_TÂCHE COURTE A_:
D'après le texte sur l'idée de l'Europe, qu'est-ce qui a valu à Elisabeth Roudinesco ses passes d'armes avec Michel Onfray ? Répondez en une à trois phrases.
═════ TEXTE CITÉ
Une certaine idée de l’Europe, « dis, papa, c’est quoi l’Europe ? »

Une belle équipe

Ce volume rassemble quatre conférences organisées par la revue Le grand continent à l’école normale supérieure à Paris. La première est de Patrick Boucheron qui a accédé à la notoriété avec une très controversée histoire mondiale de la France parue chez Seuil, qui excluait systématiquement les évènements de la chronologie traditionnelle au profit d’une autre structure disons plus iconoclaste. Antonio Negri est un philosophe et politiste italien tandis que Thomas Piketty est un économiste renommé : Le capital au XXIe siècle a imposé son auteur jusqu’en Chine. Myriam Revault d’Allonnes est une philosophe, professeur émérite à Panthéon Sorbonne qui s’est fait remarquer par un ouvrage sur Merleau-Ponty (Michalon, 2001) et Elisabeth Roudinesco est l’auteur de biographies et d’ouvrages sur Freud et Lacan, ce qui lui a valu de belles passes d’armes avec l’inusable Michel Onfray. Les voici donc réunis pour donner leur idée de l’Europe.
══════════
═════ ENTRÉES EXTRAITES
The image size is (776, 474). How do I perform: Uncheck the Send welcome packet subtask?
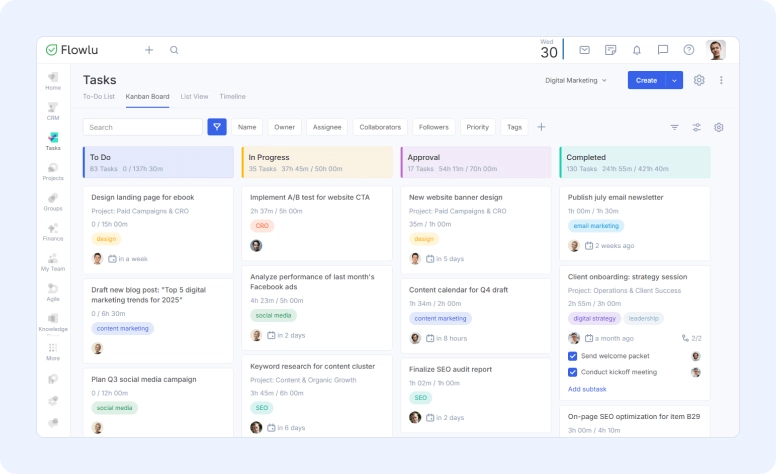(572, 356)
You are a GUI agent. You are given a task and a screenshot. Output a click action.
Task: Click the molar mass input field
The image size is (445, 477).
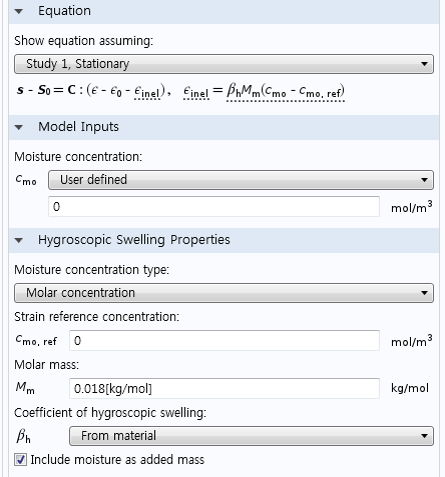click(x=224, y=389)
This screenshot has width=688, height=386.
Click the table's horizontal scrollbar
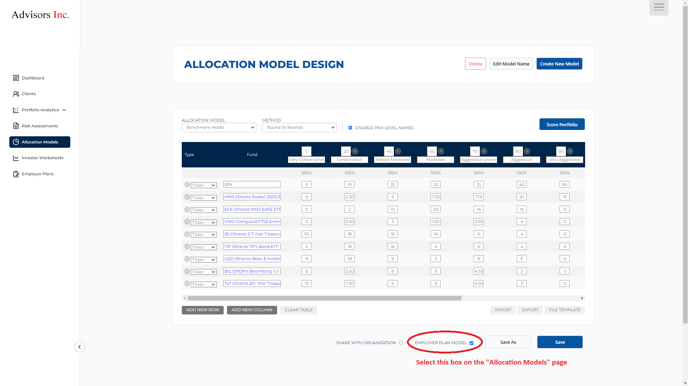pos(324,298)
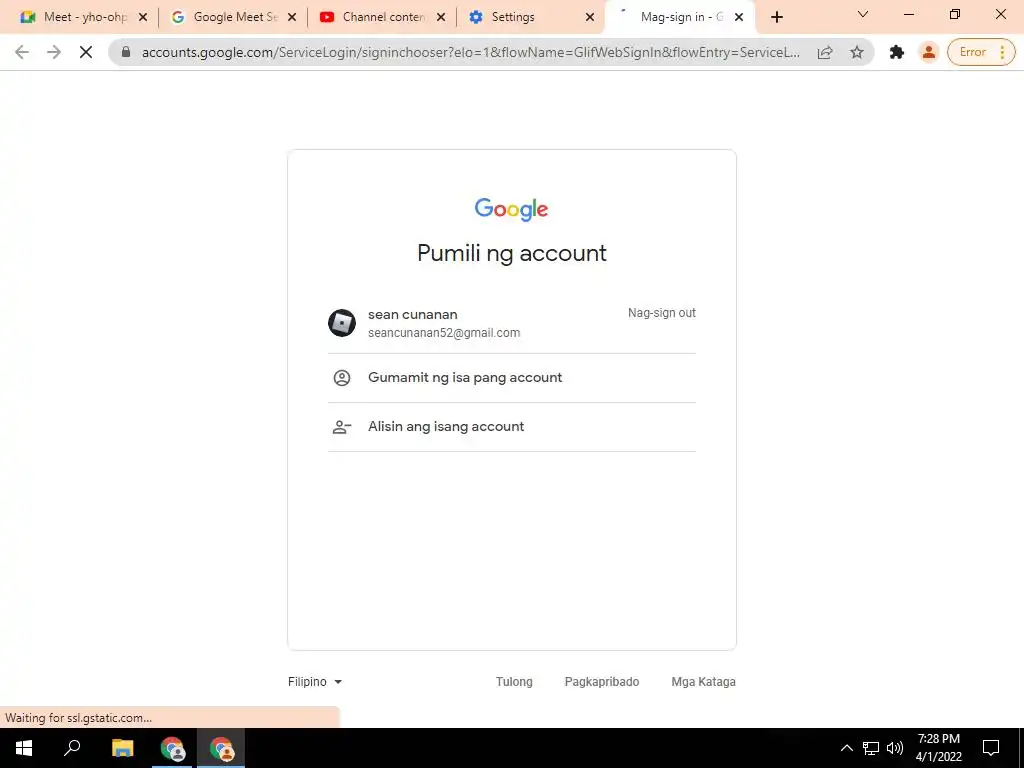Select Alisin ang isang account

(512, 427)
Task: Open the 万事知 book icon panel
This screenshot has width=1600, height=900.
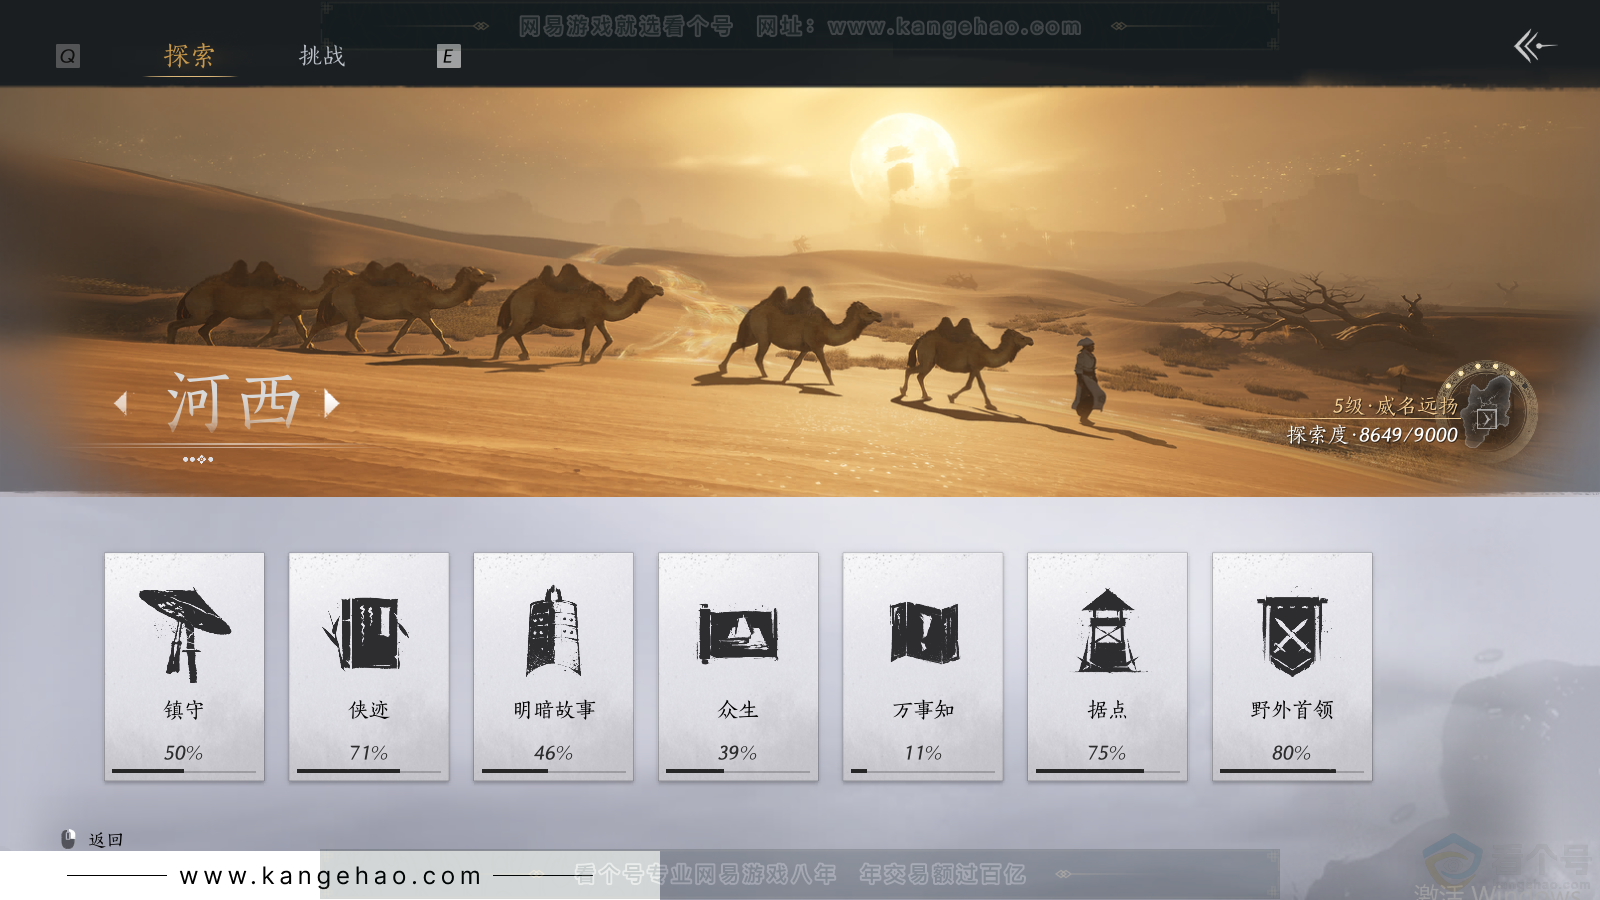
══════════
_TÂCHE COURTE B_:
Présentez sous forme de tableau Markdown, avec les colonnes « N° » et « Ligne », tout ce qui va de la ligne des entrées contenant « You are a GUI » jusqu'à la fin des entrées, sans les lignes vides ni les images, s'il vous plaît.

_RÉPONSE A_:
Ce sont ses biographies et ses ouvrages sur Freud et Lacan qui lui ont valu de belles passes d'armes avec Michel Onfray.

_RÉPONSE B_:
| N° | Ligne |
|---|---|
| 1 | You are a GUI agent. You are given a task and a screenshot. Output a click action. |
| 2 | Task: Click the molar mass input field |
| 3 | The image size is (445, 477). |
| 4 | click(x=224, y=389) |
| 5 | This screenshot has width=688, height=386. |
| 6 | Click the table's horizontal scrollbar |
| 7 | pos(324,298) |
| 8 | Select Alisin ang isang account |
| 9 | (512, 427) |
| 10 | Task: Open the 万事知 book icon panel |
| 11 | This screenshot has width=1600, height=900. |